Segment Open

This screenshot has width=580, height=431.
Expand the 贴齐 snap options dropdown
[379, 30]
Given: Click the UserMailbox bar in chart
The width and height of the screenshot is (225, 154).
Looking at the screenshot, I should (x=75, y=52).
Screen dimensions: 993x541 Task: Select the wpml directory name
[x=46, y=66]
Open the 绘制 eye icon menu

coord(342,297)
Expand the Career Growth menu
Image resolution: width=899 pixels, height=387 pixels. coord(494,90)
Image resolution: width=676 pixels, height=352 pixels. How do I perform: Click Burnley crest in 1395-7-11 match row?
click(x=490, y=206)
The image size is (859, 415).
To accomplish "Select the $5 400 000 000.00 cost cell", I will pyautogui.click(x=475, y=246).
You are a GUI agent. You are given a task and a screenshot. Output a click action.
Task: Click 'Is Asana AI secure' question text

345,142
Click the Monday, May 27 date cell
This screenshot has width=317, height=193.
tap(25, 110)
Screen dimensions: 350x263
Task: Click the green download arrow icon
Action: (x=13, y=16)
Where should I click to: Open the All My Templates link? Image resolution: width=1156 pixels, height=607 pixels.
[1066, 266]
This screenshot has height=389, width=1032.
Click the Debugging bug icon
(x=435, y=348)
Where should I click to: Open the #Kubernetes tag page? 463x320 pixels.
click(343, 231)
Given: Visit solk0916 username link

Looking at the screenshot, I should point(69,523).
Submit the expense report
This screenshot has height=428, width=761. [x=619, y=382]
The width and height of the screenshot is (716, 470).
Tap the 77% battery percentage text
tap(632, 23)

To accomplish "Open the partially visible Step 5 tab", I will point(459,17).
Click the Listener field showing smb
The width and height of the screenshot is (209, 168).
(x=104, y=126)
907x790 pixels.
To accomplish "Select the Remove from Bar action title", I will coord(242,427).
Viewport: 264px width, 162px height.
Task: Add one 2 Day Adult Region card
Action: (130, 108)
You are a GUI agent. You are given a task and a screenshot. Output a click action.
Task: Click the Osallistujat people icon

Segment Closed

The entries above, copied exactly, form the whole answer.

## ANSWER SPACE
This screenshot has width=580, height=431.
Expand the 贴齐 snap options dropdown
[379, 30]
Given: Click the UserMailbox bar in chart
The width and height of the screenshot is (225, 154).
Looking at the screenshot, I should (x=75, y=52).
Screen dimensions: 993x541 Task: Select the wpml directory name
[x=46, y=66]
Open the 绘制 eye icon menu

coord(342,297)
Expand the Career Growth menu
Image resolution: width=899 pixels, height=387 pixels. coord(494,90)
Image resolution: width=676 pixels, height=352 pixels. How do I perform: Click Burnley crest in 1395-7-11 match row?
click(x=490, y=206)
The image size is (859, 415).
To accomplish "Select the $5 400 000 000.00 cost cell", I will pyautogui.click(x=475, y=246).
You are a GUI agent. You are given a task and a screenshot. Output a click action.
Task: Click 'Is Asana AI secure' question text

345,142
Click the Monday, May 27 date cell
This screenshot has width=317, height=193.
tap(25, 110)
Screen dimensions: 350x263
Task: Click the green download arrow icon
Action: (x=13, y=16)
Where should I click to: Open the All My Templates link? Image resolution: width=1156 pixels, height=607 pixels.
[1066, 266]
This screenshot has height=389, width=1032.
Click the Debugging bug icon
(x=435, y=348)
Where should I click to: Open the #Kubernetes tag page? 463x320 pixels.
click(343, 231)
Given: Visit solk0916 username link

Looking at the screenshot, I should point(69,523).
Submit the expense report
This screenshot has height=428, width=761. [x=619, y=382]
The width and height of the screenshot is (716, 470).
Tap the 77% battery percentage text
tap(632, 23)

To accomplish "Open the partially visible Step 5 tab", I will point(459,17).
Click the Listener field showing smb
The width and height of the screenshot is (209, 168).
(x=104, y=126)
907x790 pixels.
To accomplish "Select the Remove from Bar action title", I will coord(242,427).
Viewport: 264px width, 162px height.
Task: Add one 2 Day Adult Region card
Action: (130, 108)
You are a GUI agent. You are given a task and a screenshot. Output a click action.
Task: Click the Osallistujat people icon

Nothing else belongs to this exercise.